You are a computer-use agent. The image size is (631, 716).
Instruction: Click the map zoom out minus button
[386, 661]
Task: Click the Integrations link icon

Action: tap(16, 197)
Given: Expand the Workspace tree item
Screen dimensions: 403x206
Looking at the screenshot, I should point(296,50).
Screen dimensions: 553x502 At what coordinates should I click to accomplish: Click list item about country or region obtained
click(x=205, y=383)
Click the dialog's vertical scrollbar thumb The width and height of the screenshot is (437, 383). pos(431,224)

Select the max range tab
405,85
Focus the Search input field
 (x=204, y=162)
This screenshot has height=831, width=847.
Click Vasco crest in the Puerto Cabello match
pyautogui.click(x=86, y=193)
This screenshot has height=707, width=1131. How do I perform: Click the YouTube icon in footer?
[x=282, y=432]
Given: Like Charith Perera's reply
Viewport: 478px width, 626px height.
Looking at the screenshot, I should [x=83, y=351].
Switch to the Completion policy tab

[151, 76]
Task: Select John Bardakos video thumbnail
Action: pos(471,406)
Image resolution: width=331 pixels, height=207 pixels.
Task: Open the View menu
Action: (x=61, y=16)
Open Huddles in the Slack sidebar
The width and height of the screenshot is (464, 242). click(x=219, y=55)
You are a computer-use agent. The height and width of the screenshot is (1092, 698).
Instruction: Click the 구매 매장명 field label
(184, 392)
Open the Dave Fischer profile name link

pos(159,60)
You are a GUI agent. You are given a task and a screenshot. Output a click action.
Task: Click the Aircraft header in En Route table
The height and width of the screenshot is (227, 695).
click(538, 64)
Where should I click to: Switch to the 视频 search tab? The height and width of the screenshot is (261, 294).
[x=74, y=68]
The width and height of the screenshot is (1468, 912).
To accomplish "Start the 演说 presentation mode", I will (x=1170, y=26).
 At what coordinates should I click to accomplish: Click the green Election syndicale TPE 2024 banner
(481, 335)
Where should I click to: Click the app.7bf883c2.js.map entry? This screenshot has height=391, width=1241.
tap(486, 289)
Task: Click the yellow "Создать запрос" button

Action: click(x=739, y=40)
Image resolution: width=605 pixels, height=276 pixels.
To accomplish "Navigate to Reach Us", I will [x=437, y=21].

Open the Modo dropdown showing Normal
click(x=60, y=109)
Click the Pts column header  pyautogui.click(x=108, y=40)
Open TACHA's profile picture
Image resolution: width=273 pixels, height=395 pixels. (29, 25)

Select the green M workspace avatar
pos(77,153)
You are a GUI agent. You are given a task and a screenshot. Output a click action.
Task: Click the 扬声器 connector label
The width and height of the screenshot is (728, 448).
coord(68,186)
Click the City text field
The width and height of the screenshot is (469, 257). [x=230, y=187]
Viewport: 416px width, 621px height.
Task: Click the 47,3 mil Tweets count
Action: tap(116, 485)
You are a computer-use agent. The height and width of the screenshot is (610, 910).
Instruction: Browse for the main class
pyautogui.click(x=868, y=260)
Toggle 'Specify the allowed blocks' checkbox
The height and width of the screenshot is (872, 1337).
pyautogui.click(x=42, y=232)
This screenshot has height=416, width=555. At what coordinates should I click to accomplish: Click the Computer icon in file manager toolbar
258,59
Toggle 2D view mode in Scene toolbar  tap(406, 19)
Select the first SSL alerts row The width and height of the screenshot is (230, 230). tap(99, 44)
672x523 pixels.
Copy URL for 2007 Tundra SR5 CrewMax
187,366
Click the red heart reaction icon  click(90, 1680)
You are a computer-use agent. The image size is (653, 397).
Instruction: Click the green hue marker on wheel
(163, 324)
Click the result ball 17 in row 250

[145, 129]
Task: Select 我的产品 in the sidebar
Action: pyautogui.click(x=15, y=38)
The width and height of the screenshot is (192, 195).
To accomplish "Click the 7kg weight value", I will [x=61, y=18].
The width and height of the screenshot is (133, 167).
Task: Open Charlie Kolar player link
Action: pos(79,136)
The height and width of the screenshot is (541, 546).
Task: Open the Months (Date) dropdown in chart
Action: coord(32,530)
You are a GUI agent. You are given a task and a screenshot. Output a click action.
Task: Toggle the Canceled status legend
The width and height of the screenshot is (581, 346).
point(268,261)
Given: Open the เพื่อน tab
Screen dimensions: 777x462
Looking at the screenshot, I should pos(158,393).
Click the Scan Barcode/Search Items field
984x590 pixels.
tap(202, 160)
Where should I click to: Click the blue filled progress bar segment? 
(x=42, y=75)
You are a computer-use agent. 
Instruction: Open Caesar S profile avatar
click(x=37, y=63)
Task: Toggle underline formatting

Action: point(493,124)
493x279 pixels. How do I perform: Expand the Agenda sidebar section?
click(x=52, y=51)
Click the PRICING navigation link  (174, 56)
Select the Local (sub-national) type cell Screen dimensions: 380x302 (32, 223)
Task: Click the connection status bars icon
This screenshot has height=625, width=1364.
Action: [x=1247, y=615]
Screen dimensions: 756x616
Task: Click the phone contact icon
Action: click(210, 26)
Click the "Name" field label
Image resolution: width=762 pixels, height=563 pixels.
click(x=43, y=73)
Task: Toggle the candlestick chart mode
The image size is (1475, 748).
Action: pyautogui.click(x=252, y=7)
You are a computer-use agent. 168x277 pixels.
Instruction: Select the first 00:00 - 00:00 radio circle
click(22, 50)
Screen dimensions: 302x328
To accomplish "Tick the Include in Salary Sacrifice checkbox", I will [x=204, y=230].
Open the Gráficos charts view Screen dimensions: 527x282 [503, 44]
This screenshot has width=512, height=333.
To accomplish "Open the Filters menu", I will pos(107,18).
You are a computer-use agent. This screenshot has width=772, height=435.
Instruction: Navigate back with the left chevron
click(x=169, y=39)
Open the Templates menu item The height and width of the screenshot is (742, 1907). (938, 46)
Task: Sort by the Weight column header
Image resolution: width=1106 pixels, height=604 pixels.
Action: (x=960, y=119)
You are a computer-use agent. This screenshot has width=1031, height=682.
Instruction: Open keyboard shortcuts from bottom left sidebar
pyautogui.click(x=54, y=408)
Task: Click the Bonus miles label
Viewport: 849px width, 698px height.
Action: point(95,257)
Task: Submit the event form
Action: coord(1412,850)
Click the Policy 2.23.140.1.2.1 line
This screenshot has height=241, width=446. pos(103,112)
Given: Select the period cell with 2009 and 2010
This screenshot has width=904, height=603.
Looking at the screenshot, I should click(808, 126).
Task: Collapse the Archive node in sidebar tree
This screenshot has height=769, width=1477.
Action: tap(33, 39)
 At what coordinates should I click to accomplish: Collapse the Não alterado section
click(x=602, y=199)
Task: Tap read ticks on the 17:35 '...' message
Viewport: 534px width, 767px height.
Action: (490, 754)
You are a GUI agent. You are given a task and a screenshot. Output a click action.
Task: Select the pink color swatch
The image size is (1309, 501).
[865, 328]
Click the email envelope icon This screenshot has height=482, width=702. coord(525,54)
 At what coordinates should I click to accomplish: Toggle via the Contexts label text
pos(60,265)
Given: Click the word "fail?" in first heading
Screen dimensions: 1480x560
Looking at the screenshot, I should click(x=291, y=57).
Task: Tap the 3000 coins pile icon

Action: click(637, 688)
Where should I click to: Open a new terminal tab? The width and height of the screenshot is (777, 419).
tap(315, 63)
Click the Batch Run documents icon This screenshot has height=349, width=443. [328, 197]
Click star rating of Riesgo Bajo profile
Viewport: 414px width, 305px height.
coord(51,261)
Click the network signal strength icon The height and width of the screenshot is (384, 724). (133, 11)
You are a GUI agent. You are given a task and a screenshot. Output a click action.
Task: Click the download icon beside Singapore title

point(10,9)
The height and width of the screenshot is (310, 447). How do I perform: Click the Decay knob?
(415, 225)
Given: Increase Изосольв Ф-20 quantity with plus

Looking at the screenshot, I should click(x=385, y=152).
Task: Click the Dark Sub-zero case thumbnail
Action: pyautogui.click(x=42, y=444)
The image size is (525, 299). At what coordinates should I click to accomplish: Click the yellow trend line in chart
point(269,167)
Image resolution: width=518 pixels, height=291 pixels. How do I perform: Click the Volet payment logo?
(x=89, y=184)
______________________________
◆ **WHAT IS REQUIRED**
Copy verbatim, from the listing above, each line from the one containing "Task: Toggle underline formatting" down to the one containing "Task: Click the Bonus miles label", inclusive.

◆ **RESPONSE TO THIS EXERCISE**
Task: Toggle underline formatting

Action: point(493,124)
493x279 pixels. How do I perform: Expand the Agenda sidebar section?
click(x=52, y=51)
Click the PRICING navigation link  (174, 56)
Select the Local (sub-national) type cell Screen dimensions: 380x302 (32, 223)
Task: Click the connection status bars icon
This screenshot has height=625, width=1364.
Action: [x=1247, y=615]
Screen dimensions: 756x616
Task: Click the phone contact icon
Action: click(210, 26)
Click the "Name" field label
Image resolution: width=762 pixels, height=563 pixels.
click(x=43, y=73)
Task: Toggle the candlestick chart mode
The image size is (1475, 748).
Action: pyautogui.click(x=252, y=7)
You are a computer-use agent. 168x277 pixels.
Instruction: Select the first 00:00 - 00:00 radio circle
click(22, 50)
Screen dimensions: 302x328
To accomplish "Tick the Include in Salary Sacrifice checkbox", I will [x=204, y=230].
Open the Gráficos charts view Screen dimensions: 527x282 [503, 44]
This screenshot has width=512, height=333.
To accomplish "Open the Filters menu", I will pos(107,18).
You are a computer-use agent. This screenshot has width=772, height=435.
Instruction: Navigate back with the left chevron
click(x=169, y=39)
Open the Templates menu item The height and width of the screenshot is (742, 1907). (938, 46)
Task: Sort by the Weight column header
Image resolution: width=1106 pixels, height=604 pixels.
Action: (x=960, y=119)
You are a computer-use agent. This screenshot has width=1031, height=682.
Instruction: Open keyboard shortcuts from bottom left sidebar
pyautogui.click(x=54, y=408)
Task: Click the Bonus miles label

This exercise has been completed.